Concurring in part and dissenting in part - Associate Judge Belson
Associate Judge Belson agrees with the majority's framework that courts should first assess a mother's competency and then apply substituted judgment, and that a competent pregnant woman's wishes should ordinarily be respected. However, he dissents from the majority's conclusion that the trial court committed reversible error. Justice Belson believes the trial judge implicitly found A.C. incompetent, given the medical testimony about her heavy sedation and inability to communicate. He also argues that the trial judge's failure to apply 'substituted judgment' sua sponte was not 'plain error' because, as the majority acknowledges, there was no reported opinion applying that procedure to such a unique case involving an incompetent pregnant patient. Justice Belson further disagrees with the majority's 'very limited view' of the circumstances under which a compelling state interest might override a patient's wishes.

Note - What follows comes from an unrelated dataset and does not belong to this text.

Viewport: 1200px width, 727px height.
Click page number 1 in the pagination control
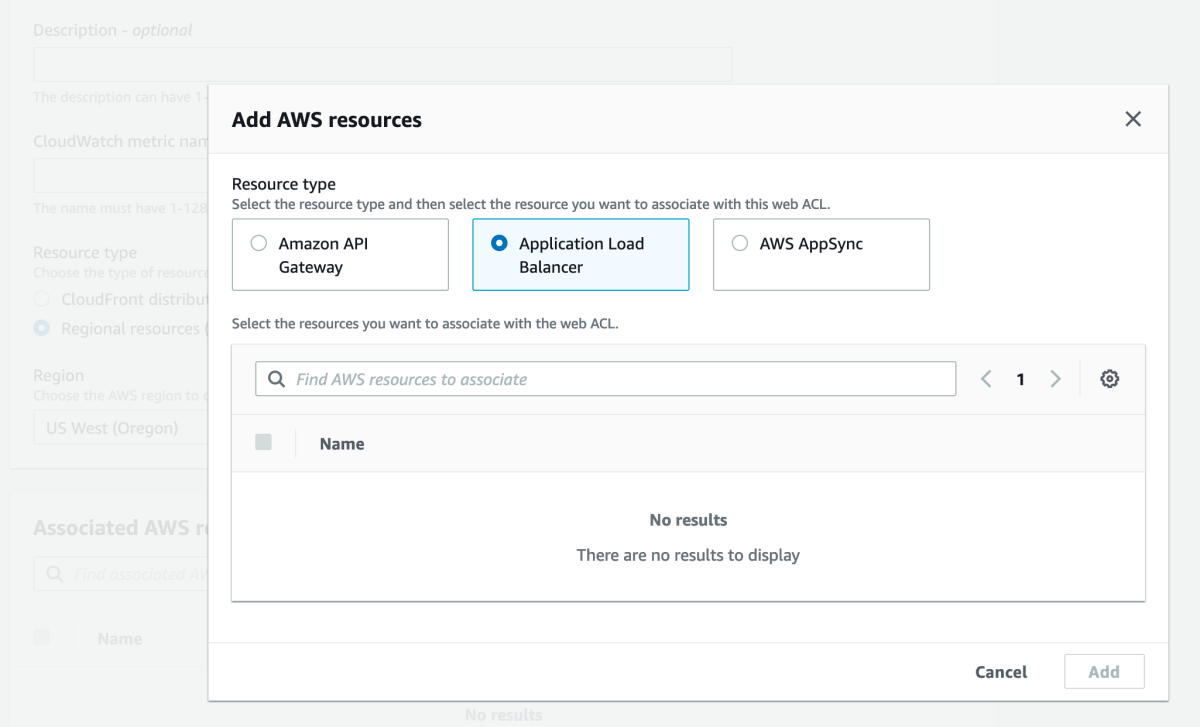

He contends that the state's interest in preserving human life and the viable unborn child's interest in survival are entitled to 'substantial weight.' Citing Roe v. Wade, he notes the state's compelling interest in potential human life at the point of viability. He also highlights tort law's recognition of a viable unborn child as a 'person' with legal rights (Bonbrest and Greater Southeast Hospital). Justice Belson supports a balancing test, citing Jefferson v. Griffin Spalding County Hospital Authority, which weighed the mother's religious rights against the unborn child's right to live and ruled for the child. He argues that a woman who carries a child to viability enters a unique category, as the viable unborn child is entirely dependent on her and literally 'captive within the mother’s body.' Therefore, in rare cases of conflict, the viable unborn child's vital needs, combined with the state's interest, should be able to override the mother's decision, especially if her wishes are equivocal, as he believes A.C.'s were. He fears the majority's opinion could diminish the rights of unborn children in future cases like In re Madyun, which he believes was correctly decided.
Analysis:
This case significantly reinforces the principle of bodily autonomy and informed consent for pregnant women, even when a viable fetus is involved, setting a high bar for judicial override. It clarifies and mandates the application of the 'substituted judgment' standard for incompetent patients in the context of pregnancy, emphasizing that a court must prioritize the patient's actual or extrapolated wishes and values. The ruling highlights critical procedural shortcomings inherent in emergency medical interventions and signals a strong judicial reluctance to compel invasive medical procedures against a patient's will, which could have far-reaching implications for cases involving maternal-fetal conflict.